I cleaned the 53G more and started to paint the back black, I don't even know how many coats of paint I used since it was freezing in my garage, I did this over the course of a few days to let the paint dry and reapply more. Paint does not dry fast in freezing temperature lol. I moved (with help of course) the tank to my basement and set it up on my stand for the 40G breeder. I have already tested the overflow box many times to test for leaks and noise. I hate aquarium noise, waterfall noise from an Aquarclear, buzzing from pumps, I'm glad my Vertex in80-100 died, it was loud as hell. Now I always drilled my tanks but since its winter time I decided to just use an overflow box instead. It's been a while since I used a HOB overflow box and I flooded the bucket like 3 times and the floor as well, my wife was pissed!! This install was not smooth, for whatever reason I decided I didn't want to glue the pvc to the overflow box and decide to use pink Teflon tape to seal it. I managed to crack the bulkhead twice&#8230;. But I ordered spares so I was ok, after everything was set up I saw some leaks and gave up. Got into the car went to Home Depot because my glue was already dried from the last time I used it and glued everything. I'm running this overflow box rated for 150G-200G in a Herbie drain because as I mentioned, I don't like aquarium noise. The tank was fully setup without plants since January 1st 2018 now here is where I died a little inside. Remember I said that I rinsed the aquasoil, my god mud soup. I think I did at least a 200G worth of water changes on this tank to get rid of all the dust in the water from the aquasoil. I don't even remember how many times I washed the mechanical media (filter floss, sponges in tap water) Here is where we are at, I took out all the media from my Eheim 2217 and Fluval 406 and put it in the sump. The tank is murky right now, It's going through a mini cycle because of all the water changes I done (I forgot to use water conditional for some of it, oops). I had to modify my cerges co2 reactor so that the fittings works with ¾" tubing. The tank is dead silent and fully planted I expect some melting to happen since the plants were in water for a few days without light.
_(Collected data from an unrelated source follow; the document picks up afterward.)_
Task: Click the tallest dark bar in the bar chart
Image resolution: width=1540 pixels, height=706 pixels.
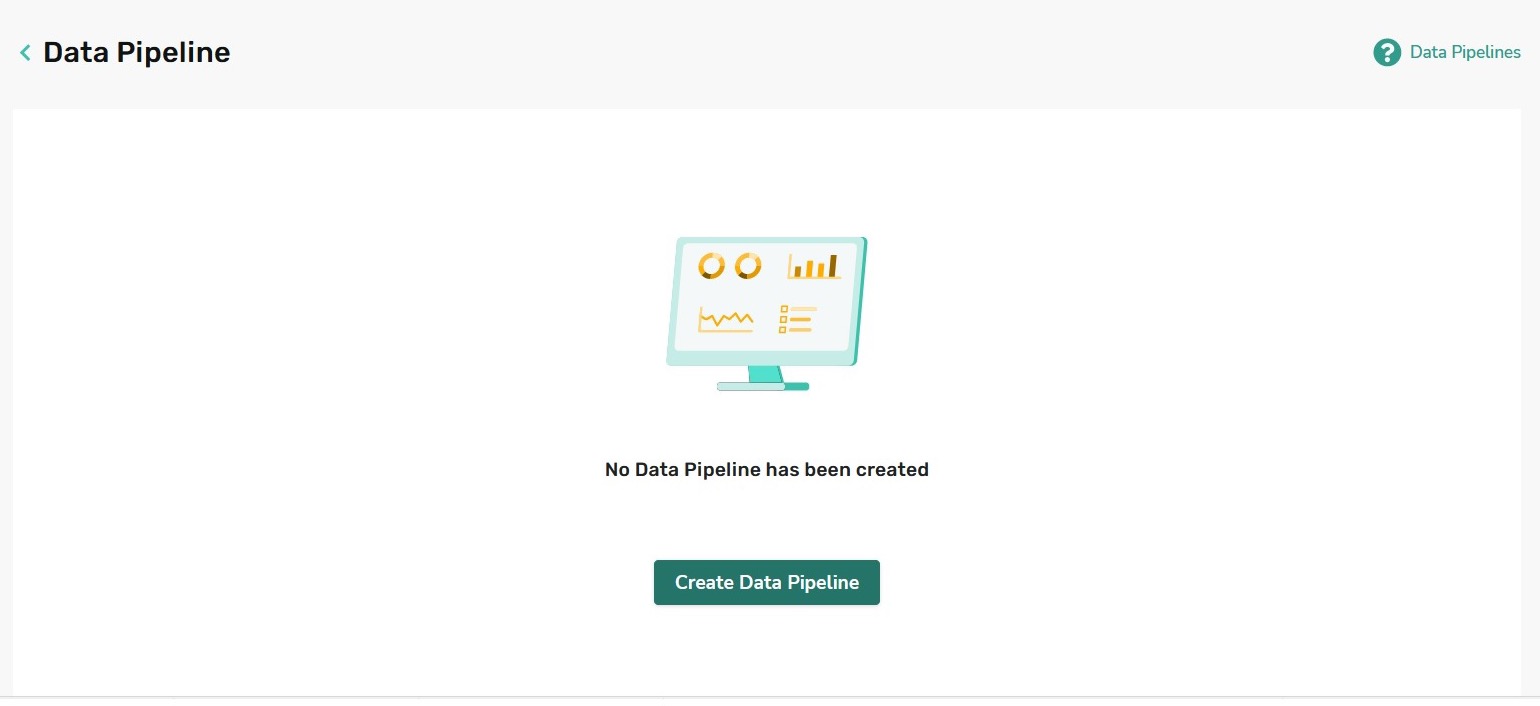Action: coord(833,266)
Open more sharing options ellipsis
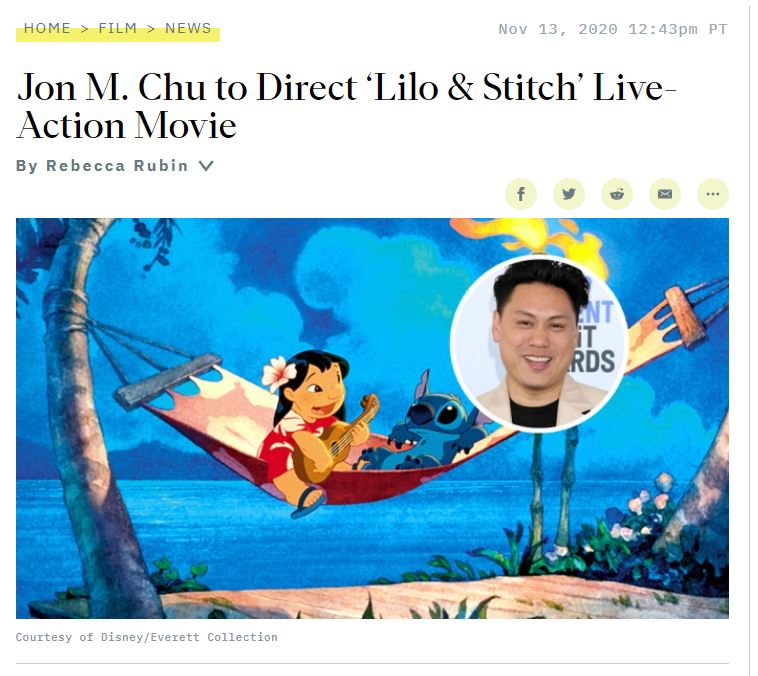Image resolution: width=758 pixels, height=676 pixels. 713,194
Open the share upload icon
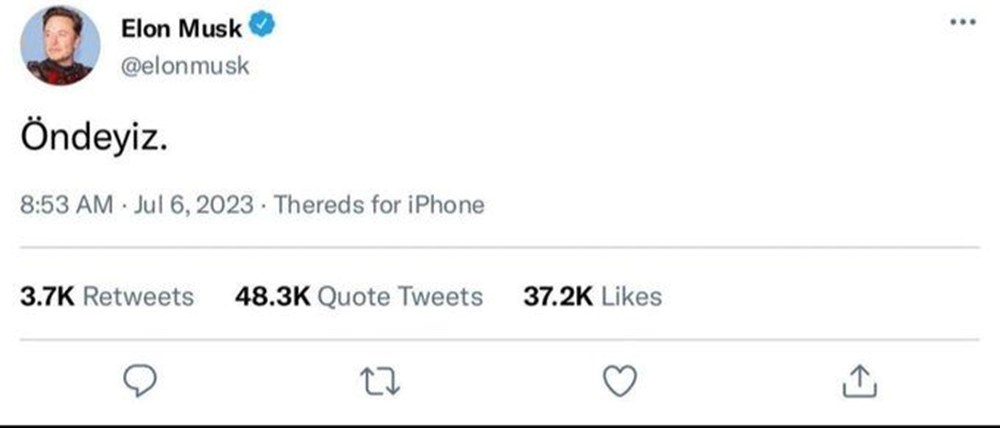1000x428 pixels. [860, 380]
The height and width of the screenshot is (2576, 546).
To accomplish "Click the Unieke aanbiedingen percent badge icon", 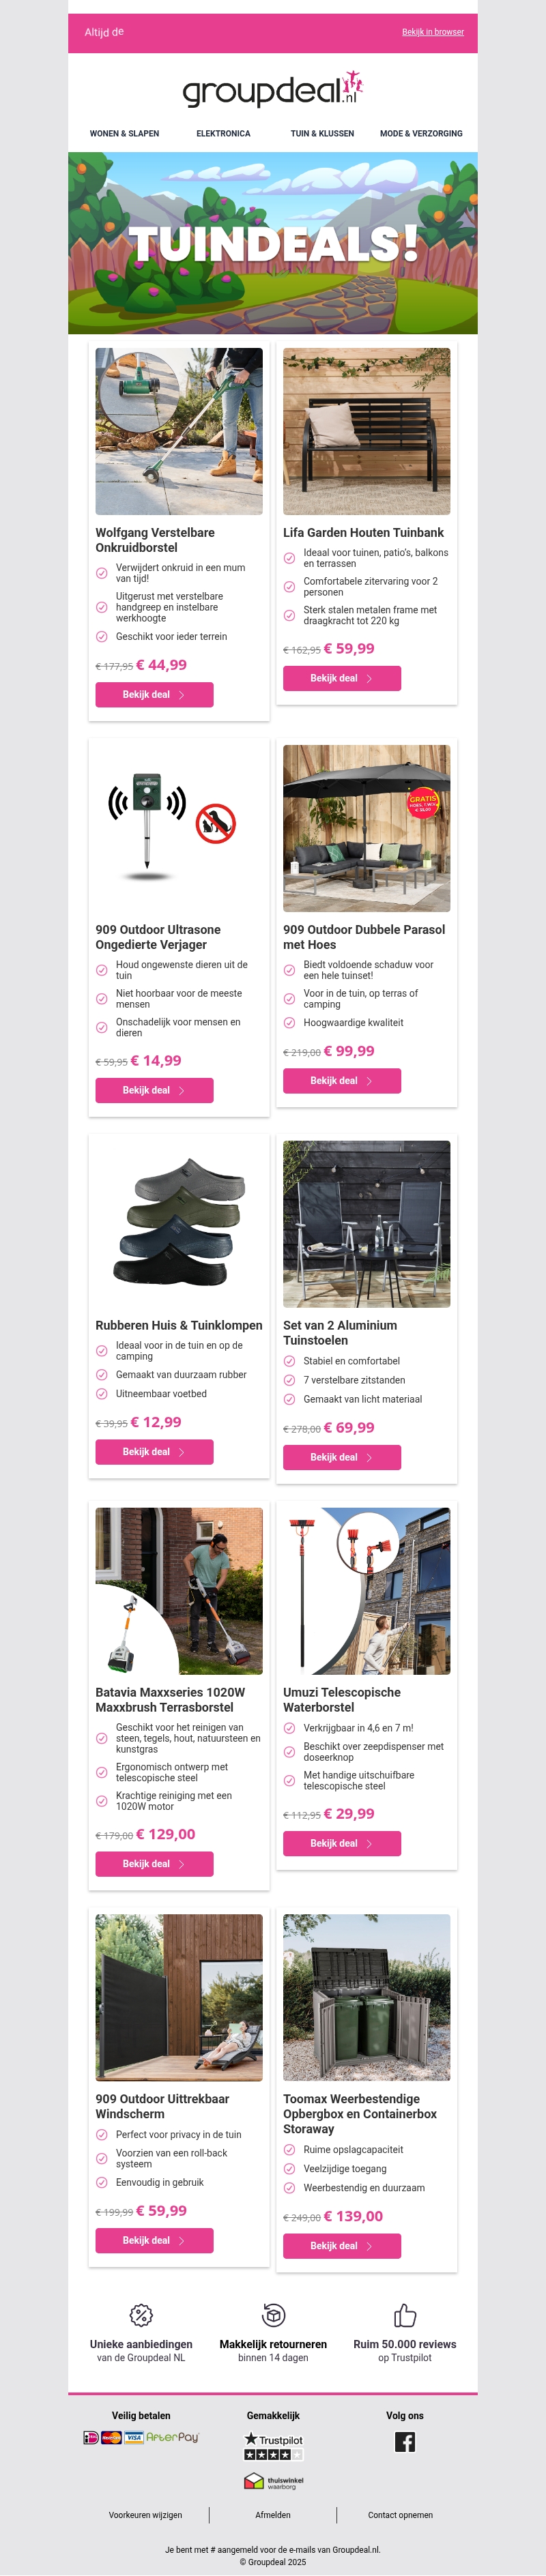I will [x=141, y=2314].
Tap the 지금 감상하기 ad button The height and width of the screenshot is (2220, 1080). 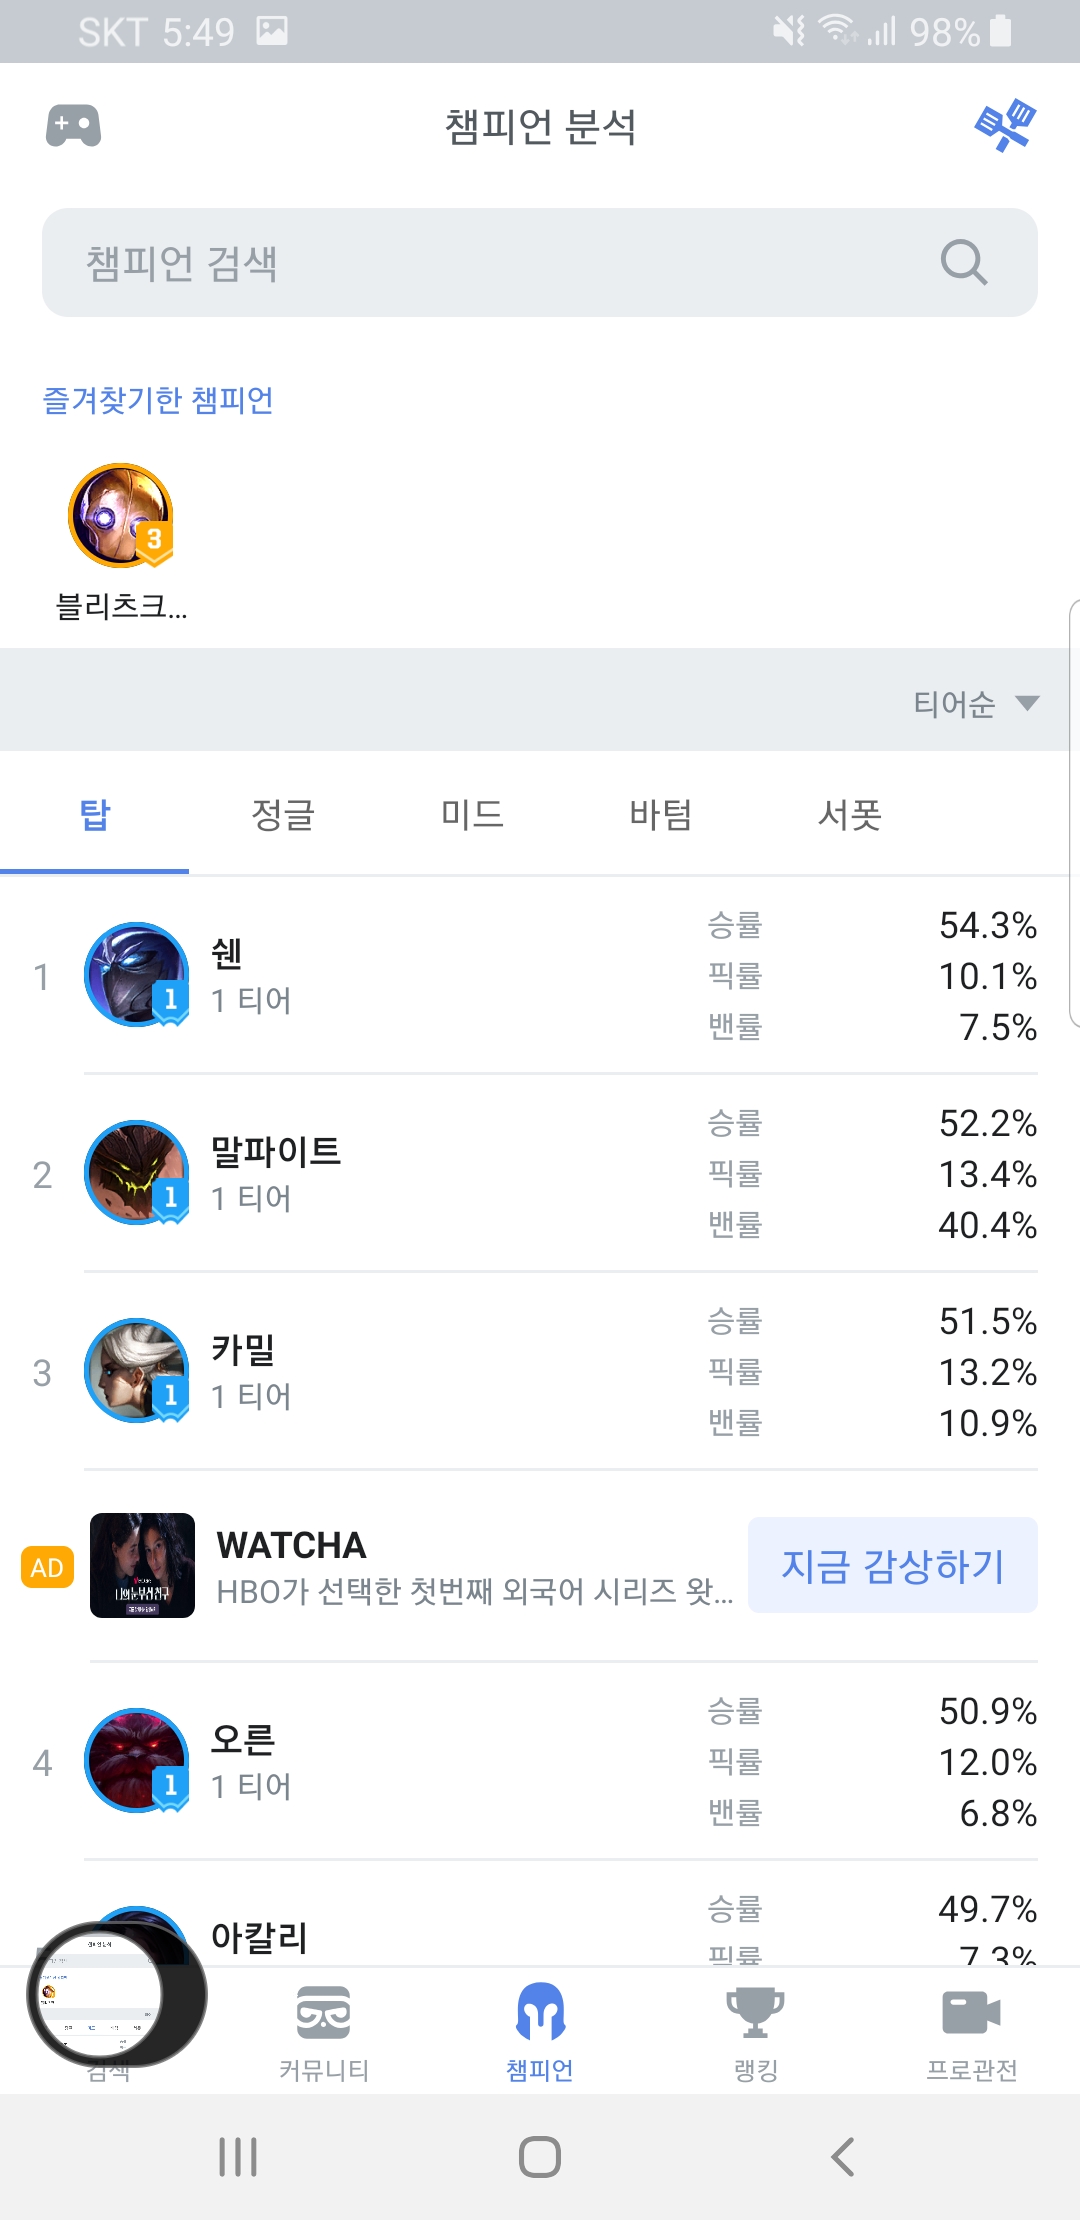[x=892, y=1565]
Oh man that was a lot of writing, I feel like I'm in college again lol but it's not over, due to popular demand. I'm going to do a gu10 led test on this tank (sump) but that will come a little bit later. I been doing fish stuff for at least 3 hours a day for the past 2 weeks and one day, my wife has said to me many times aren't you on vacation shouldn't you be relaxing and not doing fish stuff. I'm glad it's over for now.


----------



## slipfinger (May 11, 2016)

Oh boy I feel your pain! 

I just moved my two fully planted 40's and fully tore down, moved and re-setup my 75g. All because, like you I wanted a 80 gal rimless and to have room for it I had to move all the other tanks.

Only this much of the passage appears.